Entries taken from a collection:
• • •
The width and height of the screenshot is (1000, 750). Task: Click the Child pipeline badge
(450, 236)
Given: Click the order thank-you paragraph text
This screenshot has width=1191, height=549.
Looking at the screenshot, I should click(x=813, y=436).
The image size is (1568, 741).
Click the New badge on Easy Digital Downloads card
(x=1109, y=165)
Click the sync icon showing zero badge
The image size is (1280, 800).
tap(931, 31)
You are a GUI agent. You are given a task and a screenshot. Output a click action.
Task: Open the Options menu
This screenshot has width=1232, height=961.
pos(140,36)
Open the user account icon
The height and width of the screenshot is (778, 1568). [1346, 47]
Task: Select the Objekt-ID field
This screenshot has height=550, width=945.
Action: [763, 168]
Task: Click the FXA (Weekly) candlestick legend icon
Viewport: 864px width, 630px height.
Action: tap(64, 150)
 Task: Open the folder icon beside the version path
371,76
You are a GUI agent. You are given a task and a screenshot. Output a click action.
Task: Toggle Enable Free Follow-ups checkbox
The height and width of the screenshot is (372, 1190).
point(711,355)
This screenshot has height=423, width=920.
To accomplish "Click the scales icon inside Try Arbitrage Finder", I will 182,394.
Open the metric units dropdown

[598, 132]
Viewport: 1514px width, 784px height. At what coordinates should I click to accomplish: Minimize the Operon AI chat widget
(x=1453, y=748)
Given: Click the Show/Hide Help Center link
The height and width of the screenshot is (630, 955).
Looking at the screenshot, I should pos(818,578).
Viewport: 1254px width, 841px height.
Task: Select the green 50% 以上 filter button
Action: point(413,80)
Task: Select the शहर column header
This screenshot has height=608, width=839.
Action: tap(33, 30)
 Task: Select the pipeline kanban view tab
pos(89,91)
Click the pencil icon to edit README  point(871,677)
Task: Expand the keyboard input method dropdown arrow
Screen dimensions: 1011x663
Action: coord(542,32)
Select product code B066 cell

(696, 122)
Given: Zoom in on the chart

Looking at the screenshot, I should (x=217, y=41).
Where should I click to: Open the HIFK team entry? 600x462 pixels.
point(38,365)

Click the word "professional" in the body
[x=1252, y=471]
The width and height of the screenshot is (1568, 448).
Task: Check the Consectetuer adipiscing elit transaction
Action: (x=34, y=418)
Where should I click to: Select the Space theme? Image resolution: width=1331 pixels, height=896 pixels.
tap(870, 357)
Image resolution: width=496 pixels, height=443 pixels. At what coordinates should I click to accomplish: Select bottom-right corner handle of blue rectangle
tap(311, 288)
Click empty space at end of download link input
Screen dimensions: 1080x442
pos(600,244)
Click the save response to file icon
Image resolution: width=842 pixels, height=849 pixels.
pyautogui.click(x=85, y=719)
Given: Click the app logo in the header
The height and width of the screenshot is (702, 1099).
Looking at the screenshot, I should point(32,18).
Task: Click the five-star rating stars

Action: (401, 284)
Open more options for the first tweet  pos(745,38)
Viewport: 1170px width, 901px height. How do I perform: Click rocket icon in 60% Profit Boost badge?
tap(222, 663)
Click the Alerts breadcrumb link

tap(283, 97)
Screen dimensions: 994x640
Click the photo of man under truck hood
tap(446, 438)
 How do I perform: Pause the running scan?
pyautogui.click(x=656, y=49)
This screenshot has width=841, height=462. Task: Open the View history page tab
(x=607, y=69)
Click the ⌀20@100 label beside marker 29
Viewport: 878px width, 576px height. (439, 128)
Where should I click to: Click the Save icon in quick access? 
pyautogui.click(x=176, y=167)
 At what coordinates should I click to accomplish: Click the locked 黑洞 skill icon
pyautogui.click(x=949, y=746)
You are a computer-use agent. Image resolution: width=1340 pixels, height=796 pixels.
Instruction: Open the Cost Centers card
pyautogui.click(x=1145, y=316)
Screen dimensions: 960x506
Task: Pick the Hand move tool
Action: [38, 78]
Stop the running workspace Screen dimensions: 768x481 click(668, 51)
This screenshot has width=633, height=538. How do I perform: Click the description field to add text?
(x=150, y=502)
• • •
§ **Exercise requirements**: Among the lines of the data, identify those with the word "header". Copy each of them.

§ **Written answer**:
Task: Select the शहर column header
Given: Click the app logo in the header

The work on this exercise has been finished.